--- begin Data to use ---
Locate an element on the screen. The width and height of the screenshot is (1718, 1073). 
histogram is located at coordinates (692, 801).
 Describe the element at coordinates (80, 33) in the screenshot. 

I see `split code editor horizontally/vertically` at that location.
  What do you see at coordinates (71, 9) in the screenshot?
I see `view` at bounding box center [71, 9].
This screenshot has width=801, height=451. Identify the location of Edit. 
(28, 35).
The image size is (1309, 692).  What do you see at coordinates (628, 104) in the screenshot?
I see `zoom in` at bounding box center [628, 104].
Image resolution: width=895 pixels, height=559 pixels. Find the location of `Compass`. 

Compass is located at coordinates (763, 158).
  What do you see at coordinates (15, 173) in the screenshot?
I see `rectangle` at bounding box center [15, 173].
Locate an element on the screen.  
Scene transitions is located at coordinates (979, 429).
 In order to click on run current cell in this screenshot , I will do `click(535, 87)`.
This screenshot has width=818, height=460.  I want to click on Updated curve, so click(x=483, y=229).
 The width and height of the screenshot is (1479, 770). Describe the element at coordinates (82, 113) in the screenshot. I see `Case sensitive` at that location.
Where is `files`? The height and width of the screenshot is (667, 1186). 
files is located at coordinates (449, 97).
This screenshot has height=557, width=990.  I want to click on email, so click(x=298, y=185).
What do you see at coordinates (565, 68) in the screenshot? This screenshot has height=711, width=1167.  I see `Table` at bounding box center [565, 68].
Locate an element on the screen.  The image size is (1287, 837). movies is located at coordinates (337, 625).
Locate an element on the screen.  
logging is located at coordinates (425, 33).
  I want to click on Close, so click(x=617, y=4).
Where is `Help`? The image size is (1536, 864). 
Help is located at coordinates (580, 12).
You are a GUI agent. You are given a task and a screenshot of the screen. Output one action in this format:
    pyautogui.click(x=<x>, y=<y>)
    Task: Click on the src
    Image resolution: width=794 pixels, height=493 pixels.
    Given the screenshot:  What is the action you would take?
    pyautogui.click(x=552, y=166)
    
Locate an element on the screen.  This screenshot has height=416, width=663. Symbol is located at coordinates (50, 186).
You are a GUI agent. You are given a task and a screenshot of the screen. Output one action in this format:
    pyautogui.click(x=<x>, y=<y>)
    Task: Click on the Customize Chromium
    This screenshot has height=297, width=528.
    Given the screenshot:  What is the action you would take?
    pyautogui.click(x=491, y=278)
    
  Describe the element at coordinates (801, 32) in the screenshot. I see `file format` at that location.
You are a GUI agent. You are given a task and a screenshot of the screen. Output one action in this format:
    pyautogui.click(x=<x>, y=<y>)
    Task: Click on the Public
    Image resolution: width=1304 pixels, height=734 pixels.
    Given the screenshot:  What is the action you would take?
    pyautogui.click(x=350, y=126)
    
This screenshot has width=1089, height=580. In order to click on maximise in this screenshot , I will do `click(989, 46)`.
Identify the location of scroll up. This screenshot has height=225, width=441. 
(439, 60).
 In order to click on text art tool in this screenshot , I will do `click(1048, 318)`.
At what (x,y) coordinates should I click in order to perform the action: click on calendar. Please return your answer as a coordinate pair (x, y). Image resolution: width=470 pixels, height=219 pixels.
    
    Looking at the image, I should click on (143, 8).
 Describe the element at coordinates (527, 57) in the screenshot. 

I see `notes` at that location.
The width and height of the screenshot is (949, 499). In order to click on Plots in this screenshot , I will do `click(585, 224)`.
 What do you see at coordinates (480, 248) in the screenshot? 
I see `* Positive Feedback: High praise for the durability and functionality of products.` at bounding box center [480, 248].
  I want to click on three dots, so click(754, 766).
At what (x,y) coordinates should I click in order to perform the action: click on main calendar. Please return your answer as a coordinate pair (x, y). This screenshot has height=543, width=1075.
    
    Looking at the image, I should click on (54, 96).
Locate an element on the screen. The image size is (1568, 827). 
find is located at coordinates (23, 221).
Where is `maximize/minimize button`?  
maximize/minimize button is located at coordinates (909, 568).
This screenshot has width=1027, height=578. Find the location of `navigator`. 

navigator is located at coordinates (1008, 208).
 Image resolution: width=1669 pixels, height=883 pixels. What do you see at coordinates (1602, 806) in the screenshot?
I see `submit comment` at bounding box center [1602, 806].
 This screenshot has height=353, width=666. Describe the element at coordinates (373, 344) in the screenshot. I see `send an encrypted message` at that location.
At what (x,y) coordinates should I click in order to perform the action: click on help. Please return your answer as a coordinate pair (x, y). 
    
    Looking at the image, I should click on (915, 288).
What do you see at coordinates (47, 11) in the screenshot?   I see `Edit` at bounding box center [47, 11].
--- end Data to use ---
Written exercise:
Edit the records above by replacing every instance of "Locate an element" with "Find an element", and leave everything else unchanged.

Solution for this exercise:
Find an element on the screen. The width and height of the screenshot is (1718, 1073). 
histogram is located at coordinates (692, 801).
 Describe the element at coordinates (80, 33) in the screenshot. 

I see `split code editor horizontally/vertically` at that location.
  What do you see at coordinates (71, 9) in the screenshot?
I see `view` at bounding box center [71, 9].
This screenshot has width=801, height=451. Identify the location of Edit. 
(28, 35).
The image size is (1309, 692).  What do you see at coordinates (628, 104) in the screenshot?
I see `zoom in` at bounding box center [628, 104].
Image resolution: width=895 pixels, height=559 pixels. Find the location of `Compass`. 

Compass is located at coordinates (763, 158).
  What do you see at coordinates (15, 173) in the screenshot?
I see `rectangle` at bounding box center [15, 173].
Find an element on the screen.  
Scene transitions is located at coordinates (979, 429).
 In order to click on run current cell in this screenshot , I will do `click(535, 87)`.
This screenshot has width=818, height=460.  I want to click on Updated curve, so click(x=483, y=229).
 The width and height of the screenshot is (1479, 770). Describe the element at coordinates (82, 113) in the screenshot. I see `Case sensitive` at that location.
Where is `files`? The height and width of the screenshot is (667, 1186). 
files is located at coordinates (449, 97).
This screenshot has height=557, width=990.  I want to click on email, so click(x=298, y=185).
What do you see at coordinates (565, 68) in the screenshot? This screenshot has height=711, width=1167.  I see `Table` at bounding box center [565, 68].
Find an element on the screen.  The image size is (1287, 837). movies is located at coordinates (337, 625).
Find an element on the screen.  
logging is located at coordinates (425, 33).
  I want to click on Close, so click(x=617, y=4).
Where is `Help`? The image size is (1536, 864). 
Help is located at coordinates (580, 12).
You are a GUI agent. You are given a task and a screenshot of the screen. Output one action in this format:
    pyautogui.click(x=<x>, y=<y>)
    Task: Click on the src
    Image resolution: width=794 pixels, height=493 pixels.
    Given the screenshot:  What is the action you would take?
    pyautogui.click(x=552, y=166)
    
Find an element on the screen.  This screenshot has height=416, width=663. Symbol is located at coordinates (50, 186).
You are a GUI agent. You are given a task and a screenshot of the screen. Output one action in this format:
    pyautogui.click(x=<x>, y=<y>)
    Task: Click on the Customize Chromium
    This screenshot has height=297, width=528.
    Given the screenshot:  What is the action you would take?
    pyautogui.click(x=491, y=278)
    
  Describe the element at coordinates (801, 32) in the screenshot. I see `file format` at that location.
You are a GUI agent. You are given a task and a screenshot of the screen. Output one action in this format:
    pyautogui.click(x=<x>, y=<y>)
    Task: Click on the Public
    Image resolution: width=1304 pixels, height=734 pixels.
    Given the screenshot:  What is the action you would take?
    pyautogui.click(x=350, y=126)
    
This screenshot has width=1089, height=580. In order to click on maximise in this screenshot , I will do `click(989, 46)`.
Identify the location of scroll up. This screenshot has height=225, width=441. 
(439, 60).
 In order to click on text art tool in this screenshot , I will do `click(1048, 318)`.
At what (x,y) coordinates should I click in order to perform the action: click on calendar. Please return your answer as a coordinate pair (x, y). Image resolution: width=470 pixels, height=219 pixels.
    
    Looking at the image, I should click on (143, 8).
 Describe the element at coordinates (527, 57) in the screenshot. 

I see `notes` at that location.
The width and height of the screenshot is (949, 499). In order to click on Plots in this screenshot , I will do `click(585, 224)`.
 What do you see at coordinates (480, 248) in the screenshot? 
I see `* Positive Feedback: High praise for the durability and functionality of products.` at bounding box center [480, 248].
  I want to click on three dots, so click(754, 766).
At what (x,y) coordinates should I click in order to perform the action: click on main calendar. Please return your answer as a coordinate pair (x, y). This screenshot has height=543, width=1075.
    
    Looking at the image, I should click on (54, 96).
Find an element on the screen. The image size is (1568, 827). 
find is located at coordinates (23, 221).
Where is `maximize/minimize button`?  
maximize/minimize button is located at coordinates (909, 568).
This screenshot has width=1027, height=578. Find the location of `navigator`. 

navigator is located at coordinates (1008, 208).
 Image resolution: width=1669 pixels, height=883 pixels. What do you see at coordinates (1602, 806) in the screenshot?
I see `submit comment` at bounding box center [1602, 806].
 This screenshot has height=353, width=666. Describe the element at coordinates (373, 344) in the screenshot. I see `send an encrypted message` at that location.
At what (x,y) coordinates should I click in order to perform the action: click on help. Please return your answer as a coordinate pair (x, y). 
    
    Looking at the image, I should click on (915, 288).
What do you see at coordinates (47, 11) in the screenshot?   I see `Edit` at bounding box center [47, 11].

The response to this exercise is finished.